Clinical Trial: A Study Investigating the Safety and Tolerability of Deferiprone in Patients With Friedreich's Ataxia

Study Status: Completed
Recruit Status: Completed
Study Type: Interventional




Official Title: A Six-month Double-blind, Randomized, Placebo-controlled Study Investigating the Safety and Tolerability of Deferiprone in Patients With Friedreich's Ataxia

Brief Summary:

The primary objective of this study is to demonstrate the safety and tolerability of deferiprone in subjects with Friedreich's ataxia (FRDA).

The secondary objective is to evaluate the efficacy of deferiprone for the treatment of FRDA, as assessed by a 9-Hole Peg Test (9HPT), Timed 25-Foot Walk (T25FW), Low-Contrast Letter Acuity test (LCLA), International Cooperative Ataxia Rating Scale (ICARS), and Friedreich's Ataxia Rating Scale (FARS).

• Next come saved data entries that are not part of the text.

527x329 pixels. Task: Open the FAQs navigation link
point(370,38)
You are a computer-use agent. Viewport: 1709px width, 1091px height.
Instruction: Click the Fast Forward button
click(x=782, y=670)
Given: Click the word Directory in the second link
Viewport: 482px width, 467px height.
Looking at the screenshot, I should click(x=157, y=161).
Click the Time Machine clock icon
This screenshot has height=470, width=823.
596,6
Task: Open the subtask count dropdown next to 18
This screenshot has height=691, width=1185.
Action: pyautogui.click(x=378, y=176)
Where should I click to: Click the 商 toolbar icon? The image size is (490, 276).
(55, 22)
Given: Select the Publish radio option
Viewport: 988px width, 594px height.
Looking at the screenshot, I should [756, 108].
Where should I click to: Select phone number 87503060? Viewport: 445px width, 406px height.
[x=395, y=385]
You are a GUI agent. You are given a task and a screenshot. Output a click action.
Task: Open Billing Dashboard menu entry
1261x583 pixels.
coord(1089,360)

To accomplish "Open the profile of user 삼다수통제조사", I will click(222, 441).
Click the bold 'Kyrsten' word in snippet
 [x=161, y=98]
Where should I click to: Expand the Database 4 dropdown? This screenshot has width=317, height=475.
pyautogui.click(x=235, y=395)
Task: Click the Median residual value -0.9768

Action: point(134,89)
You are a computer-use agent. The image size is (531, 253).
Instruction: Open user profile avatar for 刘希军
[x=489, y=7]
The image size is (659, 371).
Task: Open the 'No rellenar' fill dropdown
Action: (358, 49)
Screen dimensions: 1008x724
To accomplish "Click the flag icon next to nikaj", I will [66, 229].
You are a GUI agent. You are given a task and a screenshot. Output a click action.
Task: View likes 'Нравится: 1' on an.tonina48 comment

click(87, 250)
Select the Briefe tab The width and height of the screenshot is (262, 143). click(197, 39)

The tertiary objectives are to evaluate the effect of deferiprone on:

  1. cardiac function as measured by changes in Left Ventricular Shortening Fraction (LVSF), Left Ventricular Ejection Fraction (LVEF) and Left Ventricular (LV) mass using echocardiogram (ECHO),
  2. quality of life using quality-of-life surveys, and
  3. functional status using Activities of Daily Living (ADL).